Top of DATA TO USE

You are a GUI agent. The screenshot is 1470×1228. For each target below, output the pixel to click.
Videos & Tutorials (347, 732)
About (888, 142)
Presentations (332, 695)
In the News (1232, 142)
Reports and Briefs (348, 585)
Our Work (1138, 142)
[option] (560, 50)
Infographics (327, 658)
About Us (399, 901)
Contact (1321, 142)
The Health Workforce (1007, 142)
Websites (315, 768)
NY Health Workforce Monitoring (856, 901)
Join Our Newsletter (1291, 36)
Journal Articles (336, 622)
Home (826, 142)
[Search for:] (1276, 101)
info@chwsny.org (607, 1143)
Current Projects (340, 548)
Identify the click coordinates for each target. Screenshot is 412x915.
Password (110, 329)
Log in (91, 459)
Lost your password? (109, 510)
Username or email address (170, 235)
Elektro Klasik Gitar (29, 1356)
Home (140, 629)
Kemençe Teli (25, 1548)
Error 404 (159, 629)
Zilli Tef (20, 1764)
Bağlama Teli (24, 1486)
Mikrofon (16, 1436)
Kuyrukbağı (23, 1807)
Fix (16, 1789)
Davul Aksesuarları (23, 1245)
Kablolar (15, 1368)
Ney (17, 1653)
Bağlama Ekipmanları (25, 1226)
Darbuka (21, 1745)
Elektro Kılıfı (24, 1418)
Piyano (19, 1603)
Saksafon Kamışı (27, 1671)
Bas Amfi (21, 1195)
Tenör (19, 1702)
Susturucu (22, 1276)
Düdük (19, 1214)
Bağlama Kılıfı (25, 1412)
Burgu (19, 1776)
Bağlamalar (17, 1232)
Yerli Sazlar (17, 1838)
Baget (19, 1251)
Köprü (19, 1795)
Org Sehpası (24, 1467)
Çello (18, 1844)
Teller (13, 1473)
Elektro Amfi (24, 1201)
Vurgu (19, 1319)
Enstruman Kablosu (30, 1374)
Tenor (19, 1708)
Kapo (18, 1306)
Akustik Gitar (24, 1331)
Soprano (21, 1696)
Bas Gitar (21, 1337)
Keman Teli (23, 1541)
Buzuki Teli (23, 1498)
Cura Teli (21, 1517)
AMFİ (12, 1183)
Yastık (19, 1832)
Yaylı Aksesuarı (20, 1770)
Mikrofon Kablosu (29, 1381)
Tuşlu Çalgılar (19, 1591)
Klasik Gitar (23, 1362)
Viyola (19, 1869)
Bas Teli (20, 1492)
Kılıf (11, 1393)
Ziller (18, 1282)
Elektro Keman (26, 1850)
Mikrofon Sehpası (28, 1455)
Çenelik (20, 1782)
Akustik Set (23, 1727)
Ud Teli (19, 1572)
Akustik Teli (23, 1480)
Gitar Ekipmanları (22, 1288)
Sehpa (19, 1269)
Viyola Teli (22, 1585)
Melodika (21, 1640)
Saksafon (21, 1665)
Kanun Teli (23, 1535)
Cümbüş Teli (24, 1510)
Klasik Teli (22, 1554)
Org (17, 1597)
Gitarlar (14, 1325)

Bottom of DATA TO USE

PROBLEM TO WORK ON - Please print the records above exactly from their first line. End with the line containing "Our Work (1138, 142)", and include it.

TASK RESPONSE -
You are a GUI agent. The screenshot is 1470×1228. For each target below, output the pixel to click.
Videos & Tutorials (347, 732)
About (888, 142)
Presentations (332, 695)
In the News (1232, 142)
Reports and Briefs (348, 585)
Our Work (1138, 142)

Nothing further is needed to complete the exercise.